Alassane Diaby

Personal information
- Full name: Alassane-Méba Diaby
- Date of birth: 6 January 1995 (age 31)
- Place of birth: Saint-Denis, France
- Height: 1.85 m (6 ft 1 in)^{[citation needed]}
- Position: Defender

Team information
- Current team: Quevilly-Rouen

Youth career
- 2012–2015: Monaco

Senior career*
- Years: Team / Apps / (Gls)
- 2012–2015: Monaco B / 22 / (0)
- 2015–2016: Lierse / 28 / (1)
- 2016–2018: Osmanlispor / 8 / (0)
- 2018: Septemvri Sofia / 6 / (0)
- 2019–2020: Pau / 21 / (1)
- 2020–2022: Quevilly-Rouen / 49 / (3)
- 2022–2023: Tuzla City / 10 / (0)
- 2023–2025: Nancy / 33 / (1)
- 2025–2026: Aubagne / 29 / (0)
- 2026–: Quevilly-Rouen / 0 / (0)

International career^{‡}
- 2013: France U19 / 3 / (0)
- 2016: Mali U20 / 2 / (0)
- 2016: Mali / 1 / (0)

= Alassane Diaby =

Footballer (born 1995)

Alassane-Méba Diaby (born 6 January 1995) is a professional footballer who plays as a defender for club Quevilly-Rouen. Born in France, he represented the Mali national team.

==Club career==
Diaby was born in Saint-Denis, France. He signed his first professional contract with Belgian club Lierse.

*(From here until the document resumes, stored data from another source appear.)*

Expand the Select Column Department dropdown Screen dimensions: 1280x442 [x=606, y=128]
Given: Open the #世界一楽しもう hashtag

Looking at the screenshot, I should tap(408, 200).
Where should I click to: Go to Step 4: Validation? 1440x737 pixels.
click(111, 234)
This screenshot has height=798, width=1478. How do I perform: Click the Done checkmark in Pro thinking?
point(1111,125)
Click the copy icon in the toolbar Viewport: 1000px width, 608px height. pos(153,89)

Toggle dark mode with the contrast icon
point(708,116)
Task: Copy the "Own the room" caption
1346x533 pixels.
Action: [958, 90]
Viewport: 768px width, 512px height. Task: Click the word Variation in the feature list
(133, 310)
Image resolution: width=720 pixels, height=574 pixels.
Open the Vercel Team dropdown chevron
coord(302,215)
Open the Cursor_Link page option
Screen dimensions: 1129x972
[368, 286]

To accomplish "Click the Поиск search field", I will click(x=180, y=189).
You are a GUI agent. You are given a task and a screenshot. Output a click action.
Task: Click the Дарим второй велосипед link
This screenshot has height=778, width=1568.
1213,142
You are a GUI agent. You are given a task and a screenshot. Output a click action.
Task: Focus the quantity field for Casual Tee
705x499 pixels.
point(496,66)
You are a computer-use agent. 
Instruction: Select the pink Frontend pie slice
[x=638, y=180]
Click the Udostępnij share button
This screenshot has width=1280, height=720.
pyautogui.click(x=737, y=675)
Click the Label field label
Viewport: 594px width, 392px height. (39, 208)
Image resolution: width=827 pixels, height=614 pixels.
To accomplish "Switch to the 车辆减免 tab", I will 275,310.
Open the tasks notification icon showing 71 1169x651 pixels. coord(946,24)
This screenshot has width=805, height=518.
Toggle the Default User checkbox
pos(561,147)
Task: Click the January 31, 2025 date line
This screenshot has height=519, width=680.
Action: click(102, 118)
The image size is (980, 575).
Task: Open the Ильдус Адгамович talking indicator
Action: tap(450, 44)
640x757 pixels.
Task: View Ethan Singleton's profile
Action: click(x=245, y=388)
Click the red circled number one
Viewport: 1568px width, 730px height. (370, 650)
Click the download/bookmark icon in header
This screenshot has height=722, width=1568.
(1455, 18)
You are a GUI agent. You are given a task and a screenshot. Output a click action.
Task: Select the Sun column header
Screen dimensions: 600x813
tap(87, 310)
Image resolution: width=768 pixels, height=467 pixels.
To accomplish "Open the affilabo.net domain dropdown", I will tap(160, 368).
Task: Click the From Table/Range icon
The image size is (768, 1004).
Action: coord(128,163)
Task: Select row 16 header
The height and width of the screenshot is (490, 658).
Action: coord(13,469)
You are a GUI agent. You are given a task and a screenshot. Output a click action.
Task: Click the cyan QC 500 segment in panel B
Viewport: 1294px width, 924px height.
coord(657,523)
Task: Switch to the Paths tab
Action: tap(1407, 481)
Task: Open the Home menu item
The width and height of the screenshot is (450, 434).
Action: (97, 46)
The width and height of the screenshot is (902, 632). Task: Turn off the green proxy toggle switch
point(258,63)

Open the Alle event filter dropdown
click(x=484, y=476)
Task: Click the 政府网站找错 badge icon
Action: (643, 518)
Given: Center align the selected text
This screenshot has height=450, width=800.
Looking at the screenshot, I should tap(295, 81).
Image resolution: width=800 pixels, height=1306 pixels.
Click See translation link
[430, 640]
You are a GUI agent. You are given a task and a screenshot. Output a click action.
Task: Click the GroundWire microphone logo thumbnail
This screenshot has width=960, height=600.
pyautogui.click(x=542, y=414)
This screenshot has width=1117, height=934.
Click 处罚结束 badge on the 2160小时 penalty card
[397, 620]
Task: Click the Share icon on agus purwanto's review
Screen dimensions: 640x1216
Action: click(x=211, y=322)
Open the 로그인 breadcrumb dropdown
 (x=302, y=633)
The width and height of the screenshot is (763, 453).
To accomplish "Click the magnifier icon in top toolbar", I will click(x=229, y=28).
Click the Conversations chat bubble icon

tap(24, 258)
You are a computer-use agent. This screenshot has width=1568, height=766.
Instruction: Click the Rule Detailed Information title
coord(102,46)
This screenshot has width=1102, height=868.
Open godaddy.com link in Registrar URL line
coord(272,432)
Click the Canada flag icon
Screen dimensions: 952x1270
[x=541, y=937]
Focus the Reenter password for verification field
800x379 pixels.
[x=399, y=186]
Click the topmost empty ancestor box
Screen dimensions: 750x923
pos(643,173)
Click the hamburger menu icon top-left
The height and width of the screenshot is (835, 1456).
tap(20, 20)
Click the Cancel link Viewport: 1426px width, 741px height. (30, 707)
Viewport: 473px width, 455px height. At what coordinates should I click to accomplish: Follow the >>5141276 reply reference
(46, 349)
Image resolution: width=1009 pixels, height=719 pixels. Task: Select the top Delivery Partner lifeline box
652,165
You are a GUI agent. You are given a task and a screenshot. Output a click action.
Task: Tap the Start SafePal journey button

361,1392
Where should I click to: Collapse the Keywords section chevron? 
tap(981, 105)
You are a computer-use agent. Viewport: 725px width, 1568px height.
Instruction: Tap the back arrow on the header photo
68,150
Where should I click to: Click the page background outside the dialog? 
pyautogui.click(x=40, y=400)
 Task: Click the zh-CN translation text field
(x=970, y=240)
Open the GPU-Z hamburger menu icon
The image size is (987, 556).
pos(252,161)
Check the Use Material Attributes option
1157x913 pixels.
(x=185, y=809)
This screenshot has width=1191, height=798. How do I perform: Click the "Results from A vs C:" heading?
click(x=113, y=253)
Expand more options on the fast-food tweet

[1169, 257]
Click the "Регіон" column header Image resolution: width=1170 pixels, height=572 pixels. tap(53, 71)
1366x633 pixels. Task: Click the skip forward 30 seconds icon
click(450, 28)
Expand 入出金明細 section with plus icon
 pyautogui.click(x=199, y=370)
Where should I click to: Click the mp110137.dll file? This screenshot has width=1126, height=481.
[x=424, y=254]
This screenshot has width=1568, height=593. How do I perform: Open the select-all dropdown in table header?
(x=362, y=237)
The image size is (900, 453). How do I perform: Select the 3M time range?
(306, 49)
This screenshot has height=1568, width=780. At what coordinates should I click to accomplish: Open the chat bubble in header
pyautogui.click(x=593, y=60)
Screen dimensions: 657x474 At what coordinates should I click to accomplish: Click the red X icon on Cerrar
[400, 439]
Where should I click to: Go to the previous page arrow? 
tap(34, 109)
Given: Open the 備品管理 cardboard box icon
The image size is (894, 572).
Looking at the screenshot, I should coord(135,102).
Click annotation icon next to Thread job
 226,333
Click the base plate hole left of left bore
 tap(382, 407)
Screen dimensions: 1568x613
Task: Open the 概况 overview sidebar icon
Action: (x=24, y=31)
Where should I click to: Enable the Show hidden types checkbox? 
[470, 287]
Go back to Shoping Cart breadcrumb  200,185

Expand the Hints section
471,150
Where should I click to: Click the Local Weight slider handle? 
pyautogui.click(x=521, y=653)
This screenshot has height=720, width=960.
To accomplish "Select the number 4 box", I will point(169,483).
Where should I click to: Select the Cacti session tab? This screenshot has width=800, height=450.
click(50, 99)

On 29 June 2018, Diaby signed with Bulgarian club Septemvri Sofia.

In June 2019, Diaby signed for Pau FC for the 2019–20 season. He stayed in Championnat National for the 2020–21 season, signing with Quevilly-Rouen in June 2020.

==International career==
Diaby was born and raised in France and is of Malian and Ivorian descent. At international level, he was a France youth international having represented his nation at under-19 level. He was called up to the Mali national under-20 football team for the 2016 Toulon Tournament, and made his debut in a 1–0 loss to the Czech Republic U20s.

Diaby made his debut for the senior Mali national football team in a friendly 1–0 loss to Nigeria on 27 May 2016.